Шереметьево было рядышком, но о том, чтобы встречать Олега в аэропорту, разумеется, не могло быть и речи. И домой Олегу звонить было нельзя, и на работу, и уже тем более на мобильный телефон, и почту его перлюстрировали, и самого пасли, они ж понимают, кто у Саши самый близкий. Как же с ним увидеться? Саша не знал, и Лева не знал, у них ведь совсем не было опыта нелегальной жизни. Старуха Нарумова дала им массу полезных советов: как проверяться насчет хвоста, как звонить из телефона-автомата, чтоб тебя не засекли, в каких местах лучше назначать встречи; но вряд ли все эти полезные советы могли помочь, когда имеешь дело с профессиональными охотниками. Саша и Лева даже не знали, как выглядят их преследователи: да, бабка Лиза описала, как могла, тех двоих, что расспрашивали ее на Павелецком вокзале, но она ведь была подслепая, как и Анна Федотовна, и наивно было бы думать, что в другой раз за беглецами не пойдут совсем другие загонщики.

Выход у них был единственный: послать к Олегу посредника. Но посредника не было. Лизавета Ивановна улетела, не оставив им никакого преступного адресочка. Да если б и оставила, не подписались бы ее преступные друзья на такое странное и политическое дело. Еще можно было за деньги нанять какого-нибудь незнакомца, чтобы тот передал Олегу записку. Но слишком серьезно было их дело, чтобы доверять незнакомцам.

— Я пойду, — сказала Нарумова.

— Не выдумывайте, — сказал Саша.

— Нет, — сказал Лева, — мы на это согласиться не можем.

— А что вы можете? — окрысилась старуха. — На шее у меня сидеть? Вы меня объедаете. — Она улыбалась одними глазами, не ртом. Рот хмурился под усами, а глаза были огромные, черные, ничуточки не выцветшие, только что видели слабо. — Я сказала, что пойду, и пойду, и вы мне тут не указывайте.

— Анна Федотовна, это очень опасно…

— О да. Моя молодая жизнь может оборваться в самом начале.

— Анна Федотовна!

— Довольно, — отрезала Нарумова. — Рассказывайте, где и когда он обычно тусуется.
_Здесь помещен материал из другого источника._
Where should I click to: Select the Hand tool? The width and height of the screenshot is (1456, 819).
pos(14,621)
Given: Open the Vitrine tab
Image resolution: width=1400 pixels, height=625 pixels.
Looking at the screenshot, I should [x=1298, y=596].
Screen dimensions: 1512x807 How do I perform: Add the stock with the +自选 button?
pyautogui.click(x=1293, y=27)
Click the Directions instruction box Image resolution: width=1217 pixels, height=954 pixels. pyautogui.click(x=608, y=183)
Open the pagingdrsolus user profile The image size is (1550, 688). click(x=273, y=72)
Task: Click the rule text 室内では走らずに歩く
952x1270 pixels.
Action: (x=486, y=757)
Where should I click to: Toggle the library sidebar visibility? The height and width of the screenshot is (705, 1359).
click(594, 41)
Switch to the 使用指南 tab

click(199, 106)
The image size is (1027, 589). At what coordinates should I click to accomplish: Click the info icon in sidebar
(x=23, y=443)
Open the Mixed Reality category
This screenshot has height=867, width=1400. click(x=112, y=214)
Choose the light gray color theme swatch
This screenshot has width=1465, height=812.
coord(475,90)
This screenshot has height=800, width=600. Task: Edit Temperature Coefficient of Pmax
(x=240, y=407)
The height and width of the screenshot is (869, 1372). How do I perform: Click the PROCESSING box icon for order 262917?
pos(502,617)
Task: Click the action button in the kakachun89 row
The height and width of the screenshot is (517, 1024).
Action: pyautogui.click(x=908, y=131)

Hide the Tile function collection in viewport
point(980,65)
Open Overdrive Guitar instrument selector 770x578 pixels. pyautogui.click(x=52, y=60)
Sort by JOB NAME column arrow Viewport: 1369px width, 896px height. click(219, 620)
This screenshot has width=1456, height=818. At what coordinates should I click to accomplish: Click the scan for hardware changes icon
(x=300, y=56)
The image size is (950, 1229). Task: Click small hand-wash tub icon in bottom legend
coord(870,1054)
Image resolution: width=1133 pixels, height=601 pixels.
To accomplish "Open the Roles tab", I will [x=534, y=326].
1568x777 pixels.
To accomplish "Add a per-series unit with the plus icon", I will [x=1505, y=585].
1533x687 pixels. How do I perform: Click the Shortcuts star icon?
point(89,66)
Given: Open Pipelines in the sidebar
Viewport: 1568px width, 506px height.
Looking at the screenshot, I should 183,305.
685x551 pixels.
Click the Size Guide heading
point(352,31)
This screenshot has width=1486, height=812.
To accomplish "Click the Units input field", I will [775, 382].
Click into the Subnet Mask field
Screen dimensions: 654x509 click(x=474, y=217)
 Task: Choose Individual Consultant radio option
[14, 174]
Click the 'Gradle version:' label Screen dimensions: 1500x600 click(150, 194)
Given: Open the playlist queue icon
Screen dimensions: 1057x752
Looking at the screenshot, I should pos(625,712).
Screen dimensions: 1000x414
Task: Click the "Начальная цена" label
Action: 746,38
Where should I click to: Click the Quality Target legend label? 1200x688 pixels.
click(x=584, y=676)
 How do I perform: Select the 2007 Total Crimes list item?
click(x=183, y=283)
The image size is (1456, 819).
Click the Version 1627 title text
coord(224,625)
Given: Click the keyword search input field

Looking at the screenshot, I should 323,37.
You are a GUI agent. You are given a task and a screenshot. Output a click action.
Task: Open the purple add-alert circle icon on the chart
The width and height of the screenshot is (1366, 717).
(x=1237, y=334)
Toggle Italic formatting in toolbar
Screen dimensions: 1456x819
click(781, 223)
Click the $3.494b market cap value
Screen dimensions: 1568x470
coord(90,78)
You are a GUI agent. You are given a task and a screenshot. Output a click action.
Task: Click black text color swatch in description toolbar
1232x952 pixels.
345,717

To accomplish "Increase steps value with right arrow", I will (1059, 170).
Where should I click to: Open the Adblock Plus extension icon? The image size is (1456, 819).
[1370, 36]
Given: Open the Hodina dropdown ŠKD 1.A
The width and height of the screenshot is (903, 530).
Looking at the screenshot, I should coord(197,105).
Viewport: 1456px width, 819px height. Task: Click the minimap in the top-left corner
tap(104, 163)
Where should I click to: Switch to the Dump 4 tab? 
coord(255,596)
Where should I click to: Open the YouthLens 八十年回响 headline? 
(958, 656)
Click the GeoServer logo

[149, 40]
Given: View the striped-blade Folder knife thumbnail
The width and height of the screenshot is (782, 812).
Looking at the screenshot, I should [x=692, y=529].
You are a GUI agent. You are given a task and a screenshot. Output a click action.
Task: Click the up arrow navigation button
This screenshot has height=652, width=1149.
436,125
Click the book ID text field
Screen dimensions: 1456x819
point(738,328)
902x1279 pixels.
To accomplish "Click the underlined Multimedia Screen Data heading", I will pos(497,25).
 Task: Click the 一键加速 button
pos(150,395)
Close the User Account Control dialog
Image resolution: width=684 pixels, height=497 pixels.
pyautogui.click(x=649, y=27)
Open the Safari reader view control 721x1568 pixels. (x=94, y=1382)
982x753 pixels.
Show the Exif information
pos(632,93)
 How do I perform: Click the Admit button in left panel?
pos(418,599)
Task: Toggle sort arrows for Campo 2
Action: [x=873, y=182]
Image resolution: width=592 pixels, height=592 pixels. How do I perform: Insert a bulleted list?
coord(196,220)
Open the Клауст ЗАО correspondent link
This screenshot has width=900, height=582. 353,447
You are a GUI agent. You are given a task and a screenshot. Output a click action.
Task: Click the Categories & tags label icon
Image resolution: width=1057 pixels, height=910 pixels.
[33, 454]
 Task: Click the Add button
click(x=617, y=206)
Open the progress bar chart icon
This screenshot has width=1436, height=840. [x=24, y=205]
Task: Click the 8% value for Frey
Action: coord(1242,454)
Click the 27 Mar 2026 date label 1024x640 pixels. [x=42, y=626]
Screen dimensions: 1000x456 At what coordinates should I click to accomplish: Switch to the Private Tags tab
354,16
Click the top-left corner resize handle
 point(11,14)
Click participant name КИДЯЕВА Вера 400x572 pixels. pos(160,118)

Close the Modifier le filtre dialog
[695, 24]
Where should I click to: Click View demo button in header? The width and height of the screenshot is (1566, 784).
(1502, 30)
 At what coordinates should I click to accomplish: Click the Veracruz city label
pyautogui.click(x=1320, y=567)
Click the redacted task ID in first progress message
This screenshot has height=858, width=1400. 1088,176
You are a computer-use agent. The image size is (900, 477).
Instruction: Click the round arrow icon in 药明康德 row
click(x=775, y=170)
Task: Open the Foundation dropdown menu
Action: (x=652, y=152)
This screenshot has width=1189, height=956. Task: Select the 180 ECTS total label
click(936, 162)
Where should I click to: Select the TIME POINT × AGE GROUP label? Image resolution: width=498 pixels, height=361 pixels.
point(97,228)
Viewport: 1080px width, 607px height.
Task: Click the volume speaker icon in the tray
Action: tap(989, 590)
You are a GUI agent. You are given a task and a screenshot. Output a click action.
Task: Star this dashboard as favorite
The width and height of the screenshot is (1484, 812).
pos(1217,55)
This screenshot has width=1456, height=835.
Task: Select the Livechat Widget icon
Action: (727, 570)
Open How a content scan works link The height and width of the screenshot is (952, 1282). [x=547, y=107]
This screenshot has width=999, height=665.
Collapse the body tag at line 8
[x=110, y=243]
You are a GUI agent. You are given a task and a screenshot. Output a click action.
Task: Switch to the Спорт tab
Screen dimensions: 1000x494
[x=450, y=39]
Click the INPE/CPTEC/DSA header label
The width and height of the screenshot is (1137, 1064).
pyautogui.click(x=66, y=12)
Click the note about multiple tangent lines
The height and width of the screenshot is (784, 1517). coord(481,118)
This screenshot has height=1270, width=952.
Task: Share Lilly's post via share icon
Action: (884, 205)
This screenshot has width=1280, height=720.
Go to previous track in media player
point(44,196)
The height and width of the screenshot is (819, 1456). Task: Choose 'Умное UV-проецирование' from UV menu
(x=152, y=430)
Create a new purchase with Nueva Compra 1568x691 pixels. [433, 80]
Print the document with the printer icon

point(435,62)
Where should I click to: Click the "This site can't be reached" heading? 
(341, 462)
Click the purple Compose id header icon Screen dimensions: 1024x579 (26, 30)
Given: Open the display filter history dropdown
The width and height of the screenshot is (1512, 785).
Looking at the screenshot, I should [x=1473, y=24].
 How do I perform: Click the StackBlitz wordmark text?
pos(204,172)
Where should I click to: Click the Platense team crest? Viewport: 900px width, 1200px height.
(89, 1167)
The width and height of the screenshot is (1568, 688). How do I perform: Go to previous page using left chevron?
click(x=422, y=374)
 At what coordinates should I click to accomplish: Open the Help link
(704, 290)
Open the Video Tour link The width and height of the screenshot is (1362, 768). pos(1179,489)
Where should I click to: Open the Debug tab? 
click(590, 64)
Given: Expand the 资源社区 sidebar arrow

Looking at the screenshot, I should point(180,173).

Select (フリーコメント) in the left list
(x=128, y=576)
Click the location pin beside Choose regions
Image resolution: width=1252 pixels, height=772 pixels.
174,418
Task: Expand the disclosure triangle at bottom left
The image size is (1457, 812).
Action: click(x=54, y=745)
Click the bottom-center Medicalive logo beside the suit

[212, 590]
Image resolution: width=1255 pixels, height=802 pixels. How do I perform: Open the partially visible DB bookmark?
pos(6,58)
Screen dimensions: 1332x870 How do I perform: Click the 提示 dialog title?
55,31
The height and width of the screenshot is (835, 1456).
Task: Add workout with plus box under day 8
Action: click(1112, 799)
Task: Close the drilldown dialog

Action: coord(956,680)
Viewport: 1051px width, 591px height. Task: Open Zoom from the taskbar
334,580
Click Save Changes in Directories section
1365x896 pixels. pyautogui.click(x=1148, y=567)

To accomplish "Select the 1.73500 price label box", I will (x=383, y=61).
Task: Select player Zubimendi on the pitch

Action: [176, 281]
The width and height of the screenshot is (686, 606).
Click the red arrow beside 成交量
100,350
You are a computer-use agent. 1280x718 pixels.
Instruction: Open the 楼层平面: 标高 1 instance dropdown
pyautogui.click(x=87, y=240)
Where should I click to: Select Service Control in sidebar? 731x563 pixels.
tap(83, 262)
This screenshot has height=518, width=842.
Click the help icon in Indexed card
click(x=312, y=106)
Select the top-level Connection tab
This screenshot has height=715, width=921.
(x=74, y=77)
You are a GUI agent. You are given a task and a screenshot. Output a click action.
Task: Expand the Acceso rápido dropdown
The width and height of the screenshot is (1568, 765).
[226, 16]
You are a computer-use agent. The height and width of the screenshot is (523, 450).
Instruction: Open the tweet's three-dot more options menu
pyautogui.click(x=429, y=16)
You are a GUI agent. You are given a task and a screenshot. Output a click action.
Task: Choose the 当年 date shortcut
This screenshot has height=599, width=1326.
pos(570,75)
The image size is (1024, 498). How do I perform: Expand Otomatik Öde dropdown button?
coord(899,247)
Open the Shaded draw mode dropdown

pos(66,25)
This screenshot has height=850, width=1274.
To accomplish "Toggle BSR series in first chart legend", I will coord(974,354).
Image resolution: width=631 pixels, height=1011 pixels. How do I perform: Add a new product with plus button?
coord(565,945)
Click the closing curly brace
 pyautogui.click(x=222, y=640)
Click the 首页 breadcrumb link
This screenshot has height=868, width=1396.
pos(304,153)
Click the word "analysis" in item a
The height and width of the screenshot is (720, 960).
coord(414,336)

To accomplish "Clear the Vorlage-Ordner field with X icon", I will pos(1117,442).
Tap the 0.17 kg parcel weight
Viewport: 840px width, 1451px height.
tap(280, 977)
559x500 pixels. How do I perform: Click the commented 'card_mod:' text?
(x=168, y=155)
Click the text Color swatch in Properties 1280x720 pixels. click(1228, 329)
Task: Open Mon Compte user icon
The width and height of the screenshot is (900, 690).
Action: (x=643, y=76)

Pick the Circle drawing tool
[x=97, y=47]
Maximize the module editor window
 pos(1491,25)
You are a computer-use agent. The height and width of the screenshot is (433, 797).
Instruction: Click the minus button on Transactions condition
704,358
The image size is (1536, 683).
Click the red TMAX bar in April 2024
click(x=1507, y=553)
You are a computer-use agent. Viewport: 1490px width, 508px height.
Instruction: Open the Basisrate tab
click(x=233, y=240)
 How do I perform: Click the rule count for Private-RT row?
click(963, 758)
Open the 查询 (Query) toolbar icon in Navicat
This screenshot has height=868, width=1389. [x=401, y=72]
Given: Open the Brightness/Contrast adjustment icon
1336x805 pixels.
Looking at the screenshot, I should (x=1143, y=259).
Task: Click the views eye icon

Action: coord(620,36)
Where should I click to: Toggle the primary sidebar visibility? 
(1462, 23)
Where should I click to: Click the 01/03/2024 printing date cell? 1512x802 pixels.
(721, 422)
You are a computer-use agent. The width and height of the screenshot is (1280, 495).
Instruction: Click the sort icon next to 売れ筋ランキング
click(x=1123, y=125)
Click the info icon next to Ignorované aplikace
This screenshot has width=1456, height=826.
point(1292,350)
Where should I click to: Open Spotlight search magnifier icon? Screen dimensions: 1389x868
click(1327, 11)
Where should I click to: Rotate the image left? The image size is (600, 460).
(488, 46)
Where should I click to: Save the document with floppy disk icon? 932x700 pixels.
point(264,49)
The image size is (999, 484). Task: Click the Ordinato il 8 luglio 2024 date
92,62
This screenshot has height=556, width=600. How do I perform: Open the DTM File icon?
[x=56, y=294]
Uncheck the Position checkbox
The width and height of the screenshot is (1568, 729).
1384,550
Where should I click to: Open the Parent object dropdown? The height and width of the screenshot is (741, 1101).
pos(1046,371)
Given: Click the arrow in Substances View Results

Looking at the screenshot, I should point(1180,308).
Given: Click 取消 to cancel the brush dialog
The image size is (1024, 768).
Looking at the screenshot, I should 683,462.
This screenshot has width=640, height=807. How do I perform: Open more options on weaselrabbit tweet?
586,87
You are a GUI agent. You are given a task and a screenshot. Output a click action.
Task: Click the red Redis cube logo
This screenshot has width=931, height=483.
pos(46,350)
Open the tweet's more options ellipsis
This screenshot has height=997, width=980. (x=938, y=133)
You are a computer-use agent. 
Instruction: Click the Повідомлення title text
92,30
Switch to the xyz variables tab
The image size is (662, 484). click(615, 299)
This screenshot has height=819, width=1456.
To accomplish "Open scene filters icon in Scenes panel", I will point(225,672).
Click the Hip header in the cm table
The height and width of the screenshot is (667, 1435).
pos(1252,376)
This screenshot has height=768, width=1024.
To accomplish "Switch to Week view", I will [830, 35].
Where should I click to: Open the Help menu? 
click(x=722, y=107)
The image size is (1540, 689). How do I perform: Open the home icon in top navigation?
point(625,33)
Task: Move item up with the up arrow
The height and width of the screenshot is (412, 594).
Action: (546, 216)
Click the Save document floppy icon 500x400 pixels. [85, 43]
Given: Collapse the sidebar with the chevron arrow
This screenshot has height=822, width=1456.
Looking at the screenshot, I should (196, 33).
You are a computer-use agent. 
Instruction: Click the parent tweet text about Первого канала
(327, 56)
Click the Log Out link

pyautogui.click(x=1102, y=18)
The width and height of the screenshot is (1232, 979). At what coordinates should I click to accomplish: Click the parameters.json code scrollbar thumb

Субботним утром в салоне-магазине «Your body», что на проспекте Мира, появился странный покупатель, настолько странный, что отлично вышколенные продавцы и менеджеры не могли скрыть своего удивления. Покупатель представлял собой усатую старуху лет ста пятидесяти, одетую в черные потрепанные кружева; на старухе были перчатки, доходившие до локтей, а в руке она держала ридикюль, весь растрескавшийся от дряхлости. Она опиралась на трость с набалдашником в виде конской головы («Стильная вещичка, раритет», — шепнул один продавец другому, с вожделением глядя на трость) и время от времени обмахивалась кружевным веером, из которого во все стороны торчали нитки. Она ступала медленно и важно. Перед большим плакатом, на котором было написано «Mens sana in corpore sana» (слоган, придуманный лично Олегом Николаевичем Соболевским), старуха остановилась и долго глядела на него, шевеля губами. Затем она двинулась дальше. Покупатели — стриженый крепыш в бейсболке, солидный дяденька в золотых очках, девушка в шортах, белокурый красавчик в джинсовом костюме, маленький кривоногий японец и другие, — отвлекшись от собственных дел, с интересом глядели на старуху.

— Покажите-ка мне, любезный… — проговорила старуха, — покажите-ка мне, что тут у вас самое лучшее.

Продавцы переглянулись; один из них — молодой и длинноволосый, похожий на Тарзана, — подошел к старухе.

— Мы продаем тренажеры, бабу… мадам, — сказал он. — Это такие приспособления, чтобы заниматься спортом, понимаете?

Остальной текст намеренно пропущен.